{ PUBLIC POLICY }
Working Toward a More Just World
Family celebrates the life of Ken Bernstein with a gift to advance criminal justice reform
Kenneth “Ken” Macdonald Bernstein was not one to sit back and accept the status quo. “There was always something inside him that wanted to make a difference,” his wife, Denise, recalls. It was this determination to serve his community that inspired Ken to enroll in the police academy in his late 30s. When he graduated at the top of his class, he was nearly twice as old as some of his fellow recruits.
Tragically, Ken passed away from cancer in 2015 at the age of 44. His father, Daniel “Dan” Bernstein LLB ’62, wanted to honor him in a way that would reflect Ken’s desire to make the world a better place. After careful thought, Dan and his wife, Ann, established the Kenneth Macdonald Bernstein Criminal Justice Fund at Harvard Law School (HLS) to support the School’s work on criminal justice reform—a cause that the Bernstein family knows Ken would be proud of.
“We’re very pleased to be able to make this gift,” Dan says, “and we never could have anticipated that it would be as timely as it turned out to be.”
Indeed, the Bernsteins’ gift comes at a time of intense nationwide protests over the killings of Black Americans by police officers and debates over how to address systemic racism in our society, particularly in the criminal justice system. John F. Manning AB ’82, JD ’85, Morgan and Helen Chu Dean and Professor of Law at HLS, believes that lawyers and legal scholars are a critical part of these debates. The Bernstein family’s generosity, he says, will bolster the School’s efforts to address questions of race and justice.

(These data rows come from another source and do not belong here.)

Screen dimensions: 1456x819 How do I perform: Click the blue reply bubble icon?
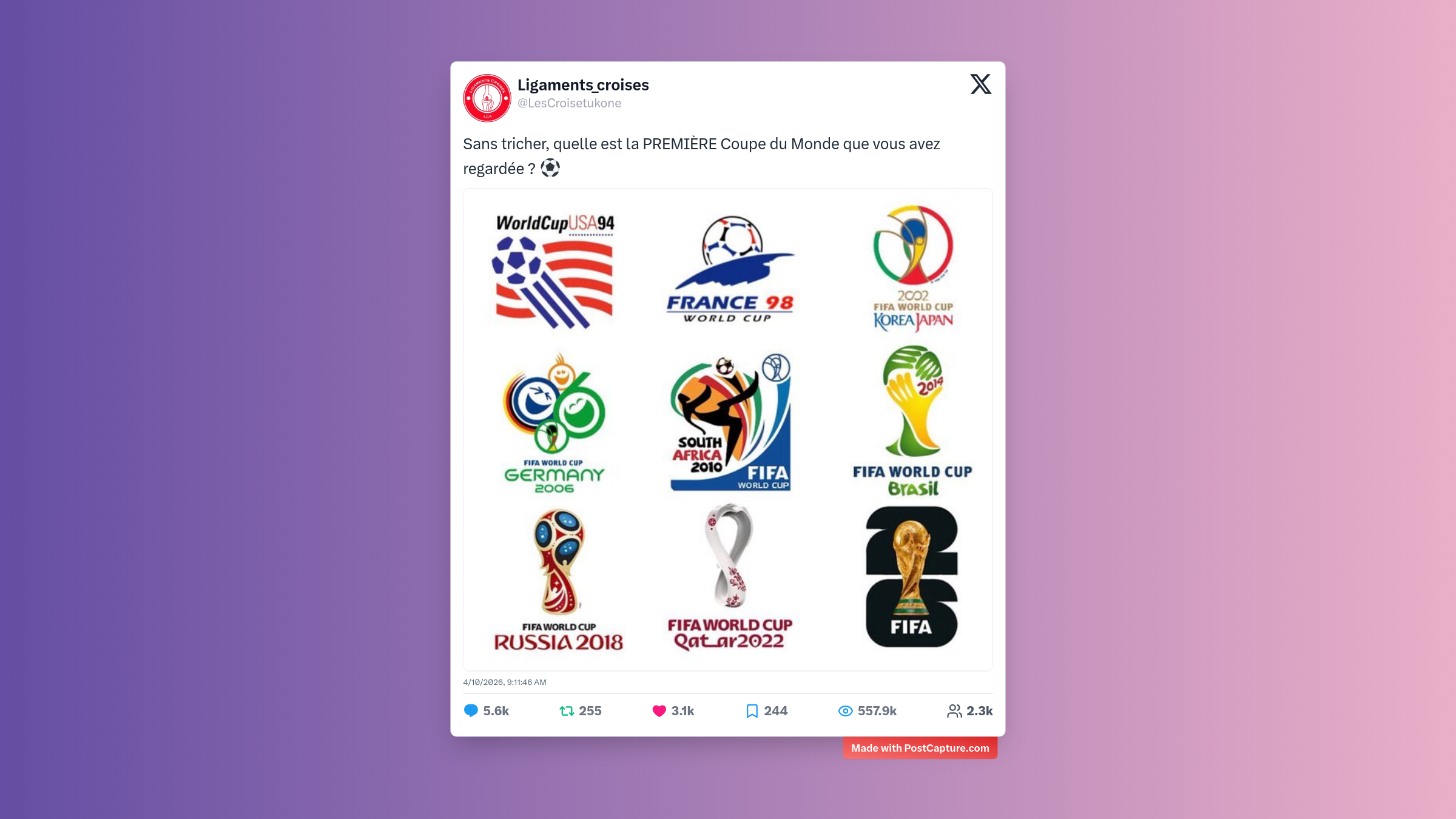(x=471, y=710)
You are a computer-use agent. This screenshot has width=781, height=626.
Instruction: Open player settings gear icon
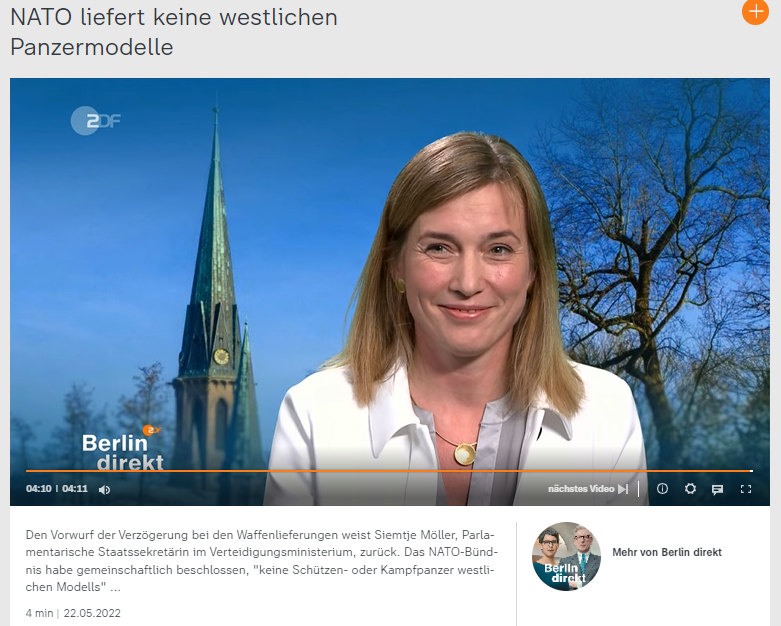click(x=690, y=489)
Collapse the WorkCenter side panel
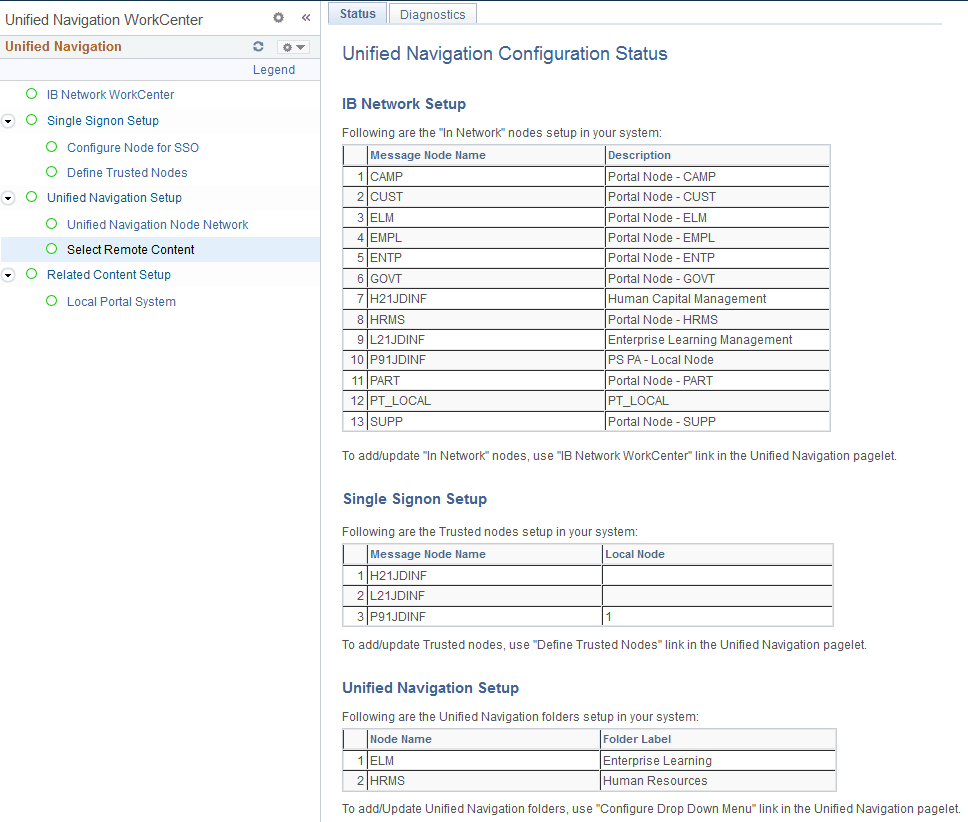 pyautogui.click(x=306, y=17)
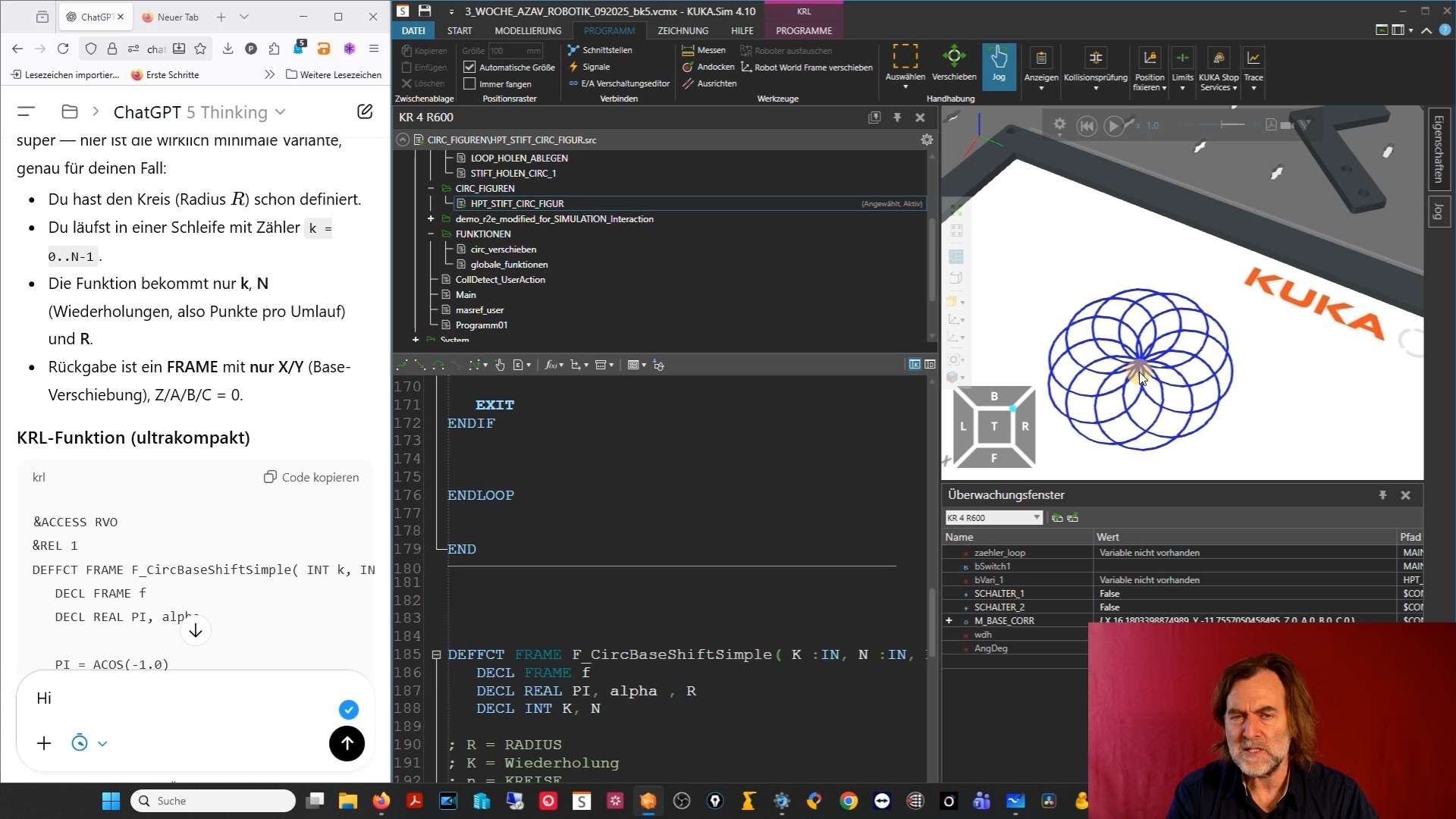The height and width of the screenshot is (819, 1456).
Task: Switch to the MODELLIERUNG ribbon tab
Action: tap(528, 30)
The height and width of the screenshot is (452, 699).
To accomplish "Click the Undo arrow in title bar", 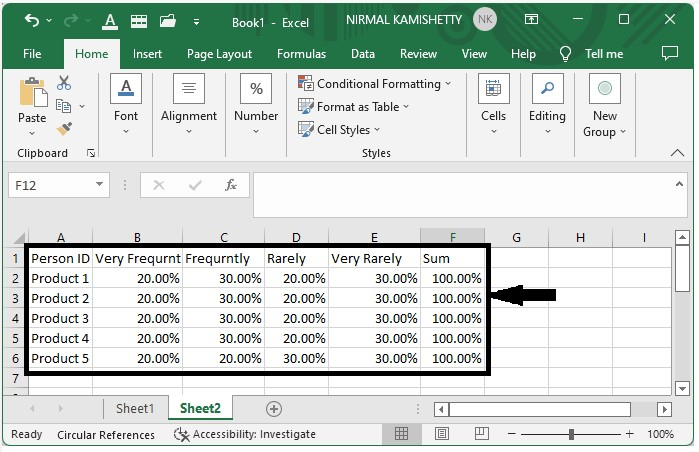I will 31,20.
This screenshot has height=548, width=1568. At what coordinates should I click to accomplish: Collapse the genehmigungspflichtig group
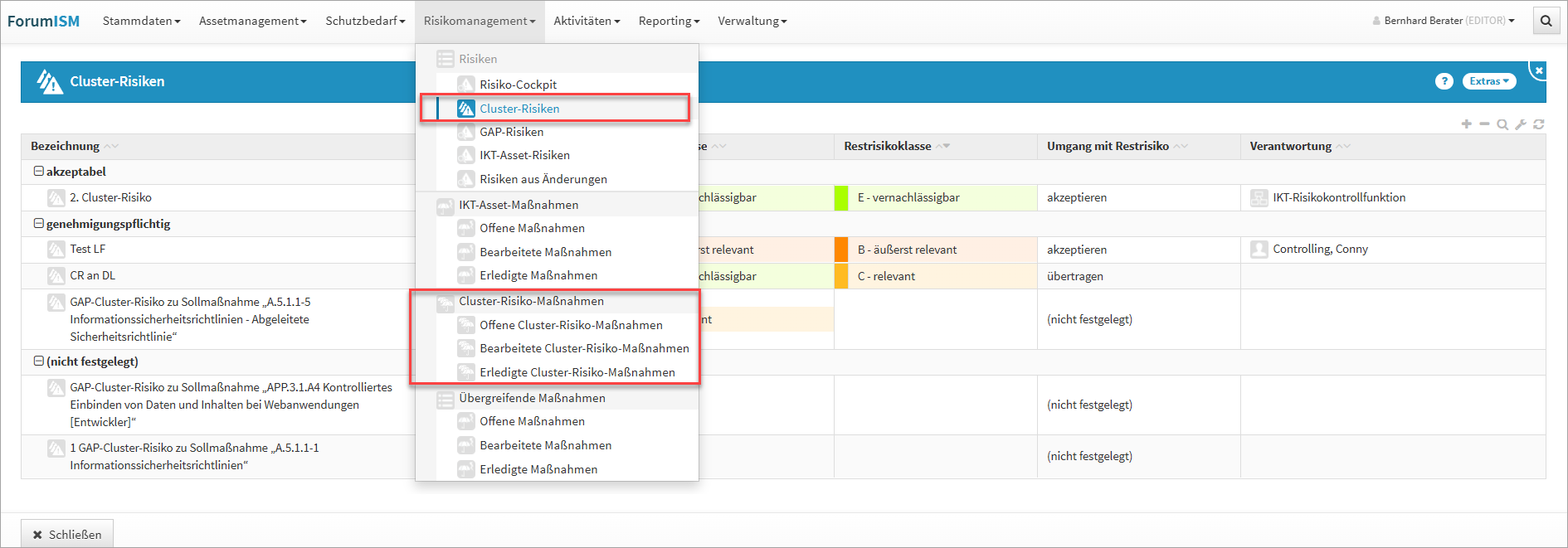pos(38,224)
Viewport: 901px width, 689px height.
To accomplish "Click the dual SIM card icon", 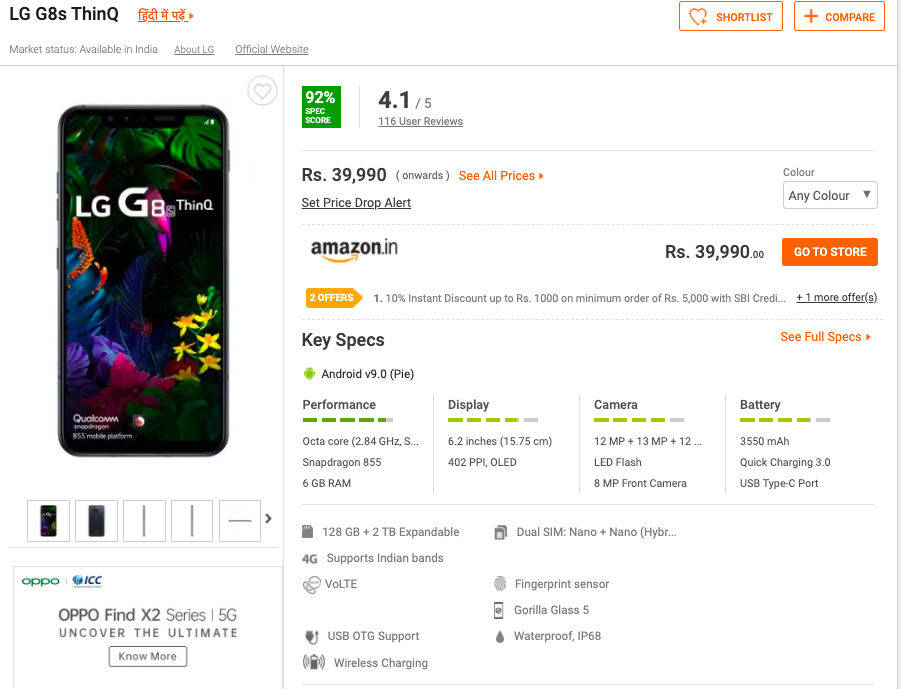I will [500, 532].
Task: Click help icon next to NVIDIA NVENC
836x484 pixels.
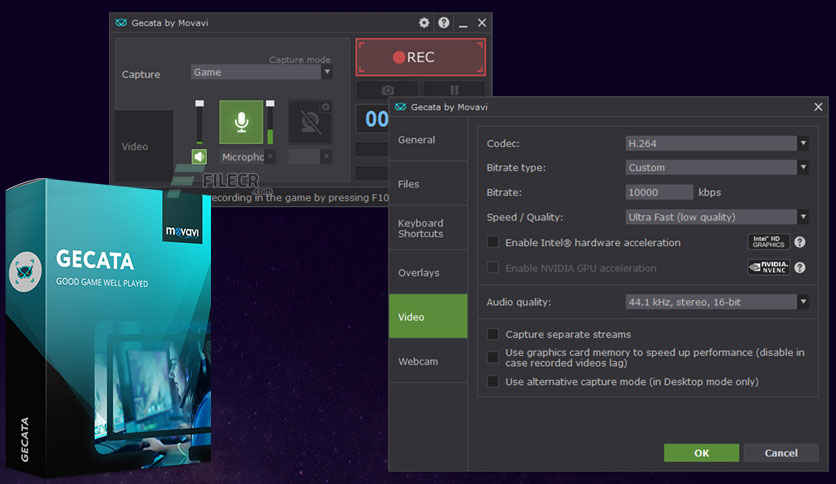Action: point(800,267)
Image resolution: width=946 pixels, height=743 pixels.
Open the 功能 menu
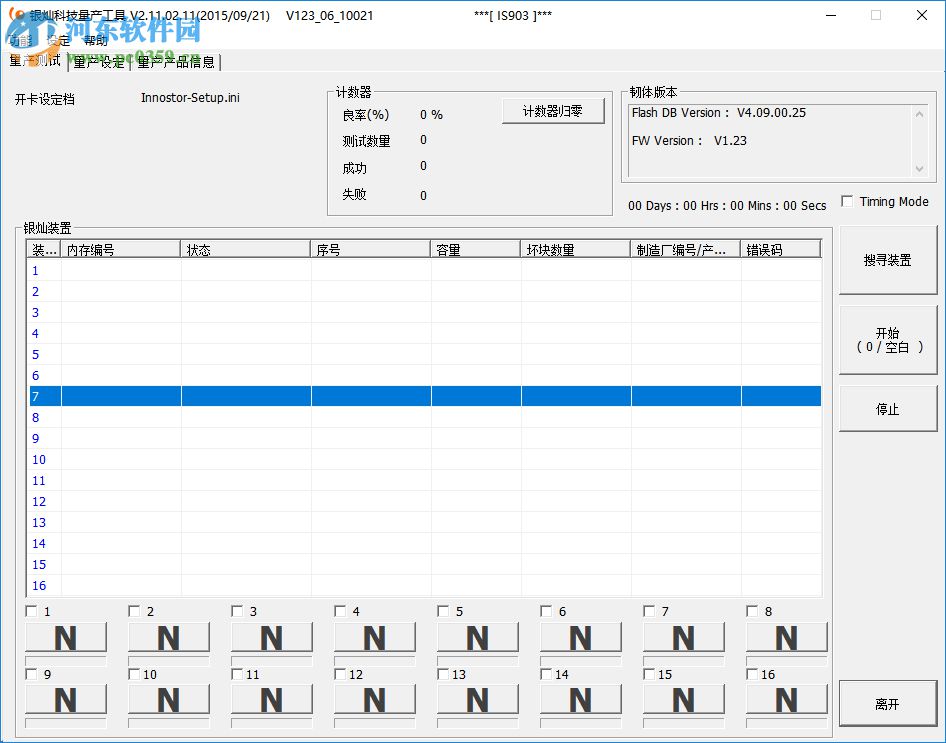(x=20, y=41)
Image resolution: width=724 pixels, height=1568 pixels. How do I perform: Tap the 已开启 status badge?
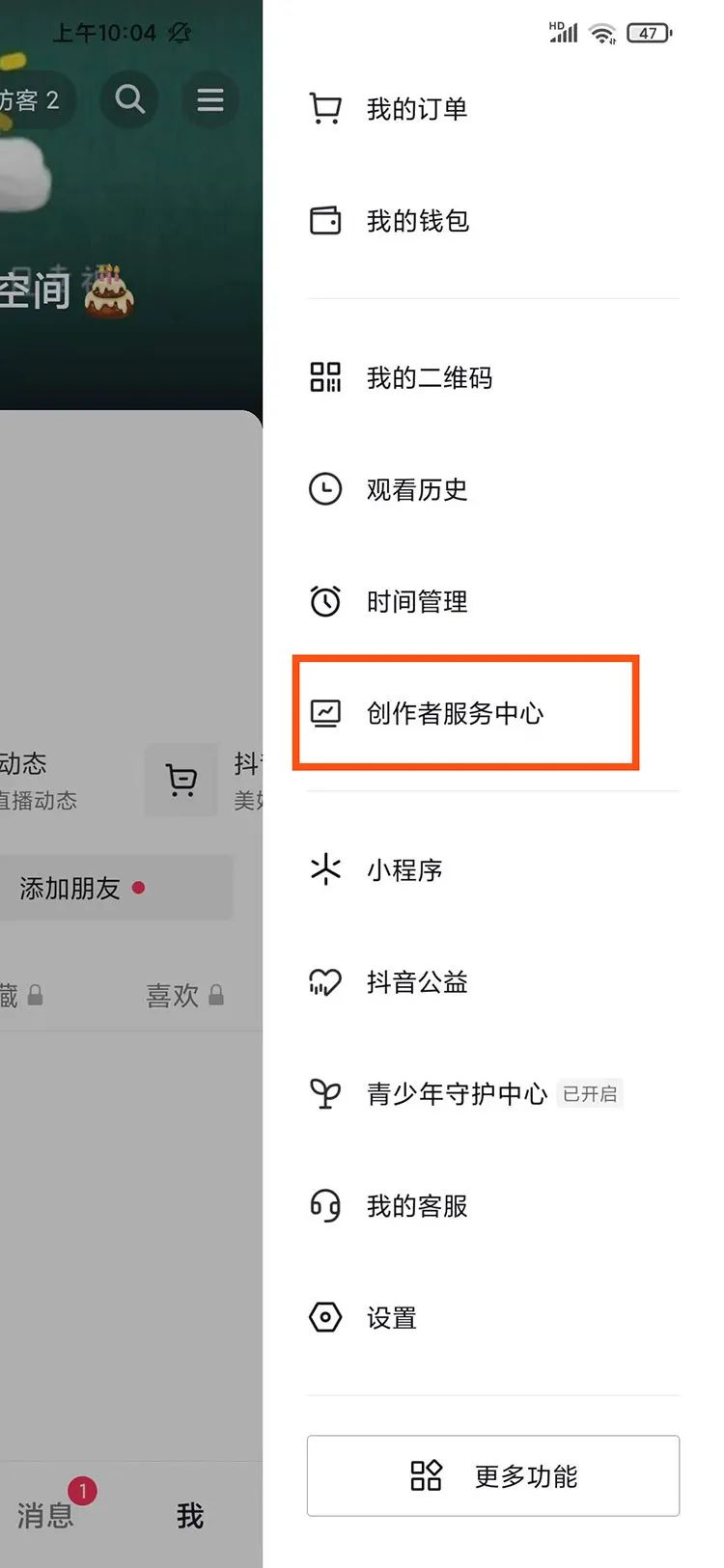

“The Law School has supported, and must always support, research that demonstrates how law, legal processes, and institutional design can set a better path forward,” Manning says. “This work helps chart a path forward for urgently needed criminal justice reforms and for equal justice in the settings and systems critical to living safe and full lives.“
Faculty and students at HLS are working to provide policymakers, government agencies, and advocates at the local, state, and national levels with the research and analysis needed to enact meaningful reforms in areas such as sentencing and forensic science techniques, often shedding light on racial and ethnic disparities in our criminal justice system. In September, for example, a group of researchers at HLS released a report showing that Black and Latinx people are overrepresented in the Massachusetts criminal system and that they receive longer sentences on average than white people convicted of similar offenses, among other disparities.